Тишина повисла звонкая, нервная. Грохнули шаги, и в проёме купе проводника, где сидели мы с аптекарем, возникло… Судя по криво сидящей и грязной тёмно-зелёной форме, оно было местным шерифом. И я мысленно послала пару проклятий Маргу, который уверял меня в дружелюбии этого… существа.
Адриан Блак напоминал медведя. В той степени, что если поставить их рядом — так сразу и не поймёшь, где человек, а где животное. Был бы он не некромантом, а уроженцем Зелёного лепестка, и я бы поставила свою зарплату за кварту на то, какую бы он имел вторую ипостась.
Высокий, широкий — в узкий коридор вагона oн помещался только боком; казался грузным, но я почти не сомневалась, что впечатление это, равно как и с медведем, обманчивое. Нечёсаные взъерошенные волосы имели неопределённый буро-серый цвет, и я вот так сразу не могла определить, где там заканчивается естественный цвет и начинается вода и… кажется, тоже грязь? Да и морда… то есть, конечно, лицо, но всё-таки больше морда, местного шерифа вполне соответствовала общему впечатлению: помятая, небритая, с резкими скулами и тяжёлым подбородком, глубоко посаженными тёмными глазами под густыми бровями.
Я надеюсь, всему этому есть какое-то внятное объяснение. Потому что с первого взгляда казалось, что Блак беспробудно пил где-то в подворотне, где его разыскали и притащили сюда. Я даже принюхалась, пытаясь — и одновременно страшась — уловить густой дух перегара. Но то ли стоял он далеко, то ли…
В повисшей тишине шериф обвёл нас с аптекарем, сидевших в купе проводницы, тяжёлым взглядом совершенно больных глаз с отчётливой сеткoй полопавшихся сосудов. Я встала, непроизвольно расправив плечи и выпрямив спину — с таким человеком трястись точно не следует.
Неужели он правда пьяный? Или с похмелья?.. Пьющий боевой некромант — это… Помоги нам всем Творец!
Но ни я, ни аптекарь его пока не заинтересовали.
— Что тут? — обратился шериф, кажется, к Тати, стоявшей чуть дальше по коридору.
— Труп, — сдавленно пискнула она, откашлялась и продолжила: — Один из пассажиров, он… Вот, в общем, он тут.
— Адриан, да что это происходит такое? — послышался сварливый старческий голос с капризными нотками. — Сколько можно нас тут держать?!
— Сколько нужно, — огрызнулся тот. — Госпожа Дхур, займите своё место. И все остальные — тоже.
Послушались его беспрекословно и безропотно — то ли уважали, то ли боялись.
Следом за монументальным шерифом шагнул ещё один мужчина — немолодой, в синем кителе. Наверное, тот самый машинист или начальник поезда. Я не утерпела, выглянула в коридор.

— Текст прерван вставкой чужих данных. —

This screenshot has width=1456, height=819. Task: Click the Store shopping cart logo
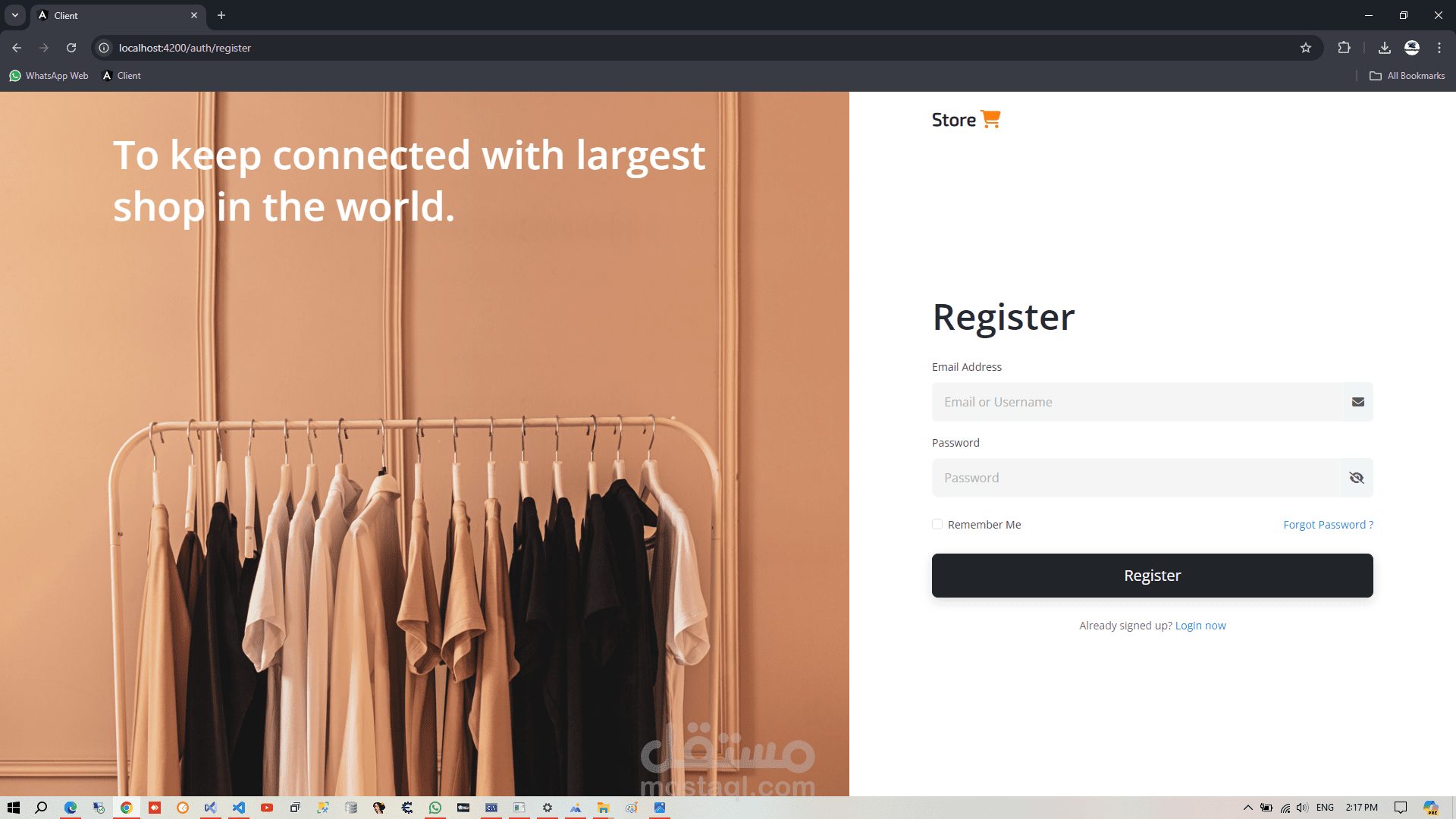tap(966, 120)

С лязгом открылась дверь купе первого класса. Несколько секунд шериф стоял на пороге, хмурясь и кривя губы — не то брезгливо, не то досадливо. Шагнул внутрь. За ним качнулся машинист — но тут же отшатнулся и благоразумно отступил назад, к Татине, тоже недовольно морщась.

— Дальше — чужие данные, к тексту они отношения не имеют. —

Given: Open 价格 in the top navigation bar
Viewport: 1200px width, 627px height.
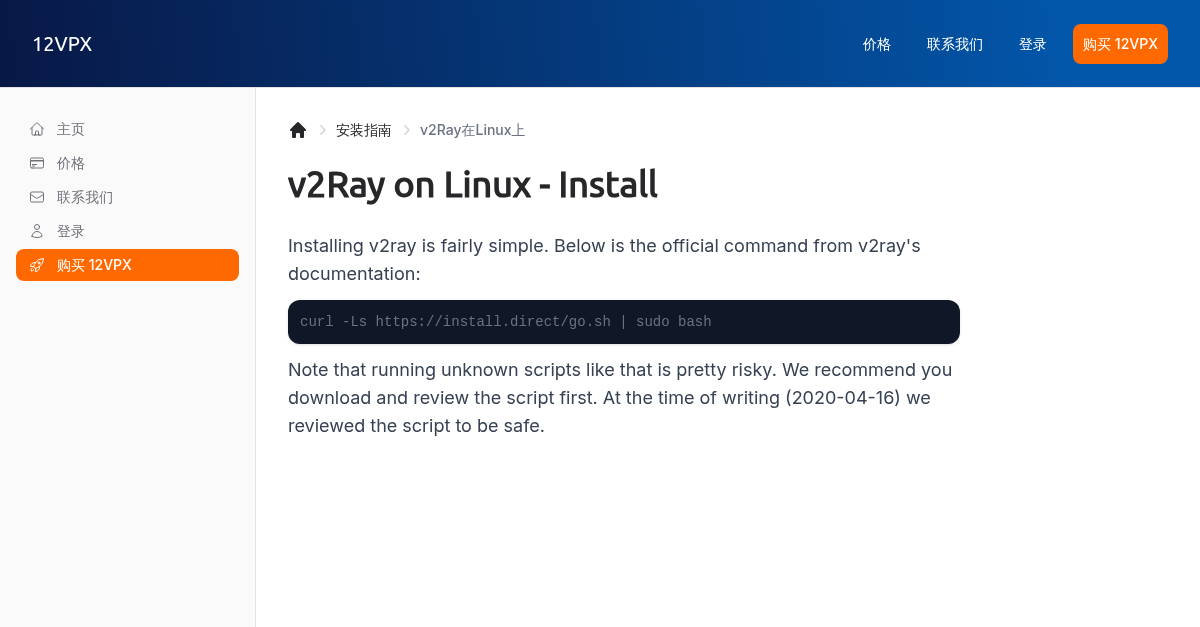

Блак вышел из купе, грохнул за собой дверью. Бросил взгляд вдоль коридора, в который высовывались любопытные лица пассажиров. Обернулся в нашу сторону, встретился взглядом со мной. Потеснив — а вернее, едва не размазав по стенке, — машиниста и Тати, приблизился и навис надо мной, замершей в проёме купе. Принюхался — буквально, я видела, как трепещут крылья широкого, кривоватого носа.